This time of year, surveys regarding business growth or decline continue to pour out from governmental agencies, academic institutions, and various think tanks from around the country. While there are several well-respected entities who regularly publish relevant statistics on our economy, some recently published information is more disturbing with regard to small business.
Most polls and surveys indicate and support small business as one of the main drivers of our economy. Yet, in a recent report by the Census Bureau, small business deaths are exceeding business births, for the first time since the Bureau has been keeping records (thirty years). Another survey by the National Small Business Association indicated only thirty-five percent of business owners were still optimistic about the direction of the economy.
Specifically, what are all of these surveys and polls telling us? Basically, there are two major obstacles preventing continued growth by small business; workforce development and continued government regulation. The workforce development obstacle relates to an overall shortage in the supply of skilled workers, particularly in the area of manufacturing. Our state is fortunate to have a high rate of employment. But that makes it difficult to grow, if there is not an adequate supply of workers available for hire when your business needs them. Within the state of Indiana each of our local community workforce development offices are moving to try and resolve the supply shortage of skilled workers via increased vocational training and apprenticeships.
Consistent demand for more work coupled with a dwindling supply of skilled workers continues to dampen business growth. A key component then becomes how to develop skilled workers from unskilled workers within the state and developing the means of recruiting already skilled workers from geographic areas outside the state where there is an excess supply of them. It could also be a function within our state, that more and more people are getting a college education, therefore not pursuing a skilled trade. With all of the outstanding universities in our state, that scenario could easily be the case. Our state could be transitioning from a manufacturing based economy to a more service-based economy.
With more college graduates entering the workforce every year, along with the growth of the service sector portion of the economy, that scenario also seems very plausible. If unskilled manufacturing jobs are going (or have already headed) overseas, that could account for the decline in demand for those types of jobs. People who are not college bound need to be encouraged to pursue skilled trades.
Increased government regulation creates multiple obstacles on the runway of business growth. Businesses are struggling with the implementation of mandatory healthcare. They are having to deal with new taxes (i.e. the surcharge tax as part of the Affordable Care Act) and continued environmental controls.
Government requirements over the last decade have become more stringent, particularly in the area of healthcare. The advent of the Affordable Care Act brought the annual requirement of employers generating a Form 1095-C verification of Employer Provided Health Insurance Offer and Coverage. Basically, according to the IRS website, the health care law has benefits as well as requirements for employers. Irrespective of the number of employees your company has (unless you don’t have any), it is required to provide some form of healthcare coverage. While having healthcare is certainly a wonderful benefit for everyone, companies are faced with an added obstacle to overcome.

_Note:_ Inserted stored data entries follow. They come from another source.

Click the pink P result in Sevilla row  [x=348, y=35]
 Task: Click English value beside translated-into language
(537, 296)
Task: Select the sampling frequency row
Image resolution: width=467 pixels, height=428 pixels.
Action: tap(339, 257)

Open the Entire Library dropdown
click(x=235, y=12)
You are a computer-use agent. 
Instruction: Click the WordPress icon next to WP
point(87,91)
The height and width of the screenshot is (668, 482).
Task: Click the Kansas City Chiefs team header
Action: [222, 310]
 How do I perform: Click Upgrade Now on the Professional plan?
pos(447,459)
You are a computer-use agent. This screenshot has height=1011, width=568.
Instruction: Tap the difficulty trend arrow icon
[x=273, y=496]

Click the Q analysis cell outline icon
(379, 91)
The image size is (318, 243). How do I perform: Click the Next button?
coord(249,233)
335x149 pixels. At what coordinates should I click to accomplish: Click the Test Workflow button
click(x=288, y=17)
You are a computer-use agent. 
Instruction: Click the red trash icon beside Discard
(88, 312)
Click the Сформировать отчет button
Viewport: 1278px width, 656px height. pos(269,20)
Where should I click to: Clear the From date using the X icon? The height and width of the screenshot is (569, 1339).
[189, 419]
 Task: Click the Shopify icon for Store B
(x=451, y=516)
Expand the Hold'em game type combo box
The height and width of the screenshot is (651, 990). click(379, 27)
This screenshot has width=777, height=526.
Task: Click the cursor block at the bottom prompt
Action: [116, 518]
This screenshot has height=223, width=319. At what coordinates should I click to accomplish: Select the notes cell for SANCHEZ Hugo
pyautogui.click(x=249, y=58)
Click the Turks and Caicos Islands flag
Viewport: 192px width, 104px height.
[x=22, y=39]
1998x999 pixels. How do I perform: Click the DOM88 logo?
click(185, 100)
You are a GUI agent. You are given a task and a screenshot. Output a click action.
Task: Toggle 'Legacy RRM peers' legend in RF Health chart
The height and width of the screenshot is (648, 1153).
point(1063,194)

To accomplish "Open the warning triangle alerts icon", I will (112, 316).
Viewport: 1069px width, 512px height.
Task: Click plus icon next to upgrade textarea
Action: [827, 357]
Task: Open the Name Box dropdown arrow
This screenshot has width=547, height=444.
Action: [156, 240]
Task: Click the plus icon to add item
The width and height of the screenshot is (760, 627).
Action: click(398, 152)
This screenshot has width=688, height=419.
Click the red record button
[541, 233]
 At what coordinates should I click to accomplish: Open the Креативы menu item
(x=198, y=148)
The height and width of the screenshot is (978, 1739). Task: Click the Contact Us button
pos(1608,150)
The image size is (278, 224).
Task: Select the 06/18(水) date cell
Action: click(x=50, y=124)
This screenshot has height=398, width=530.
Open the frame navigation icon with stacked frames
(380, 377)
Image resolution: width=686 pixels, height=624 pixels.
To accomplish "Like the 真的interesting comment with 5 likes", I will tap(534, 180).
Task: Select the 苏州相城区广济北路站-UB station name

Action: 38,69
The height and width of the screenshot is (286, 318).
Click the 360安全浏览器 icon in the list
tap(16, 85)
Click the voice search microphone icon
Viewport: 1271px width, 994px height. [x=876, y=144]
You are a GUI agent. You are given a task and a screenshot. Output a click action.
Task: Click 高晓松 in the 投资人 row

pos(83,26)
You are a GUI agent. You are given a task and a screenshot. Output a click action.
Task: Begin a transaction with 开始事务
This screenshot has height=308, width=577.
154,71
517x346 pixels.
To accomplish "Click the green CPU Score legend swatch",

Many companies, especially construction companies, face the added burdens of local permitting requirements. Some city and/or county ordinances are cumbersome and outdated. Communities with elected officials who are addressing these issues will most certainly find themselves in a far better position for improved economic development than those who don’t.
As a business owner or manager, there is no question you will be exposed to many obstacles when growing your company. Strive to minimize the ones you can, but be prepared to have to live with them, as best as you can, strive to find lawmakers who are willing to remove cumbersome laws or ordinances instead of continuing to add more of them.
Remember, small companies can become big companies. Big companies almost always start off small. They find a niche, and continue to expand. The fewer obstacles that are placed in the way of their growth, the better chance they will have for growing into companies that hire more people and provide more economic stability in our region, state, and country.
Dan Arens is an Indiana-based business growth advisor.